Exercise:
Which lines of the records contain the string "pixels"? Copy each of those lines in full.

===== Data to process =====

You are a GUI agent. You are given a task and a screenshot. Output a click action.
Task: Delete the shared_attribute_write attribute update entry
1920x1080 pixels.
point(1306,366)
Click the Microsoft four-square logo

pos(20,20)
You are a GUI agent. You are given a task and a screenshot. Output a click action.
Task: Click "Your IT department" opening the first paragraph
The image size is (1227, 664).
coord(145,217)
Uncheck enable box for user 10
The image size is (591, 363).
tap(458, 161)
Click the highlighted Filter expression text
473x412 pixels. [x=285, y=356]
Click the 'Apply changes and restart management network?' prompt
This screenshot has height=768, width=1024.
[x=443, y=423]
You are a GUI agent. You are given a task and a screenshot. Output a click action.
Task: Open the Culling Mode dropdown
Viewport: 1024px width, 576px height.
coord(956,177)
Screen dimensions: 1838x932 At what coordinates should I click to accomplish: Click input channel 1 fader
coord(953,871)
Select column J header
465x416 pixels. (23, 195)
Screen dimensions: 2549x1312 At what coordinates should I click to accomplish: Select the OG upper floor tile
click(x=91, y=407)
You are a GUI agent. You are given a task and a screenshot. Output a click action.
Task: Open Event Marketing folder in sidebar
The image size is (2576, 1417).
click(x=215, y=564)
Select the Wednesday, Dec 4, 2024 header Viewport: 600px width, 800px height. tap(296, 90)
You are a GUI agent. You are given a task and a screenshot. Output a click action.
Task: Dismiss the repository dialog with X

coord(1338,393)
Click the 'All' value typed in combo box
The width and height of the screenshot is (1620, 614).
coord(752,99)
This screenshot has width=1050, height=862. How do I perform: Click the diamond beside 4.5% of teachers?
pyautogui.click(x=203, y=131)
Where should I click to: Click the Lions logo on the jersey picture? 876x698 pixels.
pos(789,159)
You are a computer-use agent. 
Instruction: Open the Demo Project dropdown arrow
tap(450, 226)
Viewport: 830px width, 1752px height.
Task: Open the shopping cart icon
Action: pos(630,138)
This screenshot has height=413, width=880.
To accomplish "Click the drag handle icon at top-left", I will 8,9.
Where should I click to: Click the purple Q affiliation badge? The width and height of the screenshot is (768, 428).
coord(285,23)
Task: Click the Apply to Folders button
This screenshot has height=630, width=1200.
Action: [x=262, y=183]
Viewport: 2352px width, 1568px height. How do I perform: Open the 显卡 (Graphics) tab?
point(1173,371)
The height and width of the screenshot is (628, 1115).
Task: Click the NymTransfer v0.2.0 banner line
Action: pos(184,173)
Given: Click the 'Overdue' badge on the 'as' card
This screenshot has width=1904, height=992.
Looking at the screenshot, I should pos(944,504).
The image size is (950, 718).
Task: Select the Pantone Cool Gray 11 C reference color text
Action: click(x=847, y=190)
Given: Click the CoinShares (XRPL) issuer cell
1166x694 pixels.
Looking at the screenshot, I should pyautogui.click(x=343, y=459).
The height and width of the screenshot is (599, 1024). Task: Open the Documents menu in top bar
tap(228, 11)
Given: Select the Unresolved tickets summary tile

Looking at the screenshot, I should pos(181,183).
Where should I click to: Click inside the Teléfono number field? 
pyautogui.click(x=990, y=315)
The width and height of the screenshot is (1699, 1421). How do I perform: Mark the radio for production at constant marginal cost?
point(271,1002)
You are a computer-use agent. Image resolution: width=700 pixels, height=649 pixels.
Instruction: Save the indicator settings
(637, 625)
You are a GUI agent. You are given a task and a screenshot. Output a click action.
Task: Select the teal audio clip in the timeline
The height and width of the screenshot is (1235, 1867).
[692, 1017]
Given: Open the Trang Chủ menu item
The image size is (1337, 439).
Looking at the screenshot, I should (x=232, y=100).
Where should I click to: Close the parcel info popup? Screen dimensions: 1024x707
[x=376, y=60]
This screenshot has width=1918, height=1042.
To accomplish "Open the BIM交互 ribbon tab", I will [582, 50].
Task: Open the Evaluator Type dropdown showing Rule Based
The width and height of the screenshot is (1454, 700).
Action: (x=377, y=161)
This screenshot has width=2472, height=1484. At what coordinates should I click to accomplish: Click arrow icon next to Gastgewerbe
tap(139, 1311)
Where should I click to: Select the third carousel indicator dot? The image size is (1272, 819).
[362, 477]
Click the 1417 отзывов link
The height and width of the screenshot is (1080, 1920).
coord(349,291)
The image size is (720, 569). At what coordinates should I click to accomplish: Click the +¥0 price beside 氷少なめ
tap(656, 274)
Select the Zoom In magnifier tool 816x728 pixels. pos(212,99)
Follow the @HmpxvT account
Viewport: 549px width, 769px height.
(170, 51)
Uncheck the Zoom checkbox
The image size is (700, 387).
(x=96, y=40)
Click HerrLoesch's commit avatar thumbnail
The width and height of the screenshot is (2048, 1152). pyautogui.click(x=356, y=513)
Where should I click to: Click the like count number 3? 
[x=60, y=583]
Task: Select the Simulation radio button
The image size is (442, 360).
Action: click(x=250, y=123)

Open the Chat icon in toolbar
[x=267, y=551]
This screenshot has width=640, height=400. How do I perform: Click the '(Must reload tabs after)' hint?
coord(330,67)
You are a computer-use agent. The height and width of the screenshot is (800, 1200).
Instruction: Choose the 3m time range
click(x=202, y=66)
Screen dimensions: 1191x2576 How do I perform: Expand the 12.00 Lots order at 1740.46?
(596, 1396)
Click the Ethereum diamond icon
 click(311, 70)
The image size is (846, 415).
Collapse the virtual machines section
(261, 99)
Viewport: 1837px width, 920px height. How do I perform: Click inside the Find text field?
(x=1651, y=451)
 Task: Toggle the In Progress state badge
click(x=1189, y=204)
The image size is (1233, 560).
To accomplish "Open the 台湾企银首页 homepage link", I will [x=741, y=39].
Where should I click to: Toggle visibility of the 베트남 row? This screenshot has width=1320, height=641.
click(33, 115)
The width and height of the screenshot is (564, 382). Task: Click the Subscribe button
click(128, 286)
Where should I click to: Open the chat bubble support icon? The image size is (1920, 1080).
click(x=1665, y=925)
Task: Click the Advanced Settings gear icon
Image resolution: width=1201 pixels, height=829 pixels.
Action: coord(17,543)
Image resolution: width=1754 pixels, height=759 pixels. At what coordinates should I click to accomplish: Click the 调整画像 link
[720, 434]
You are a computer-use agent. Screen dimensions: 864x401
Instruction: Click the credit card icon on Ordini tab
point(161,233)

=====

Task output:
1920x1080 pixels.
473x412 pixels. [x=285, y=356]
465x416 pixels. (23, 195)
Where should I click to: Click the Lions logo on the jersey picture? 876x698 pixels.
1166x694 pixels.
You are a computer-use agent. Image resolution: width=700 pixels, height=649 pixels.
Select the Zoom In magnifier tool 816x728 pixels. pos(212,99)
Image resolution: width=1201 pixels, height=829 pixels.
Image resolution: width=1754 pixels, height=759 pixels. At what coordinates should I click to accomplish: Click the 调整画像 link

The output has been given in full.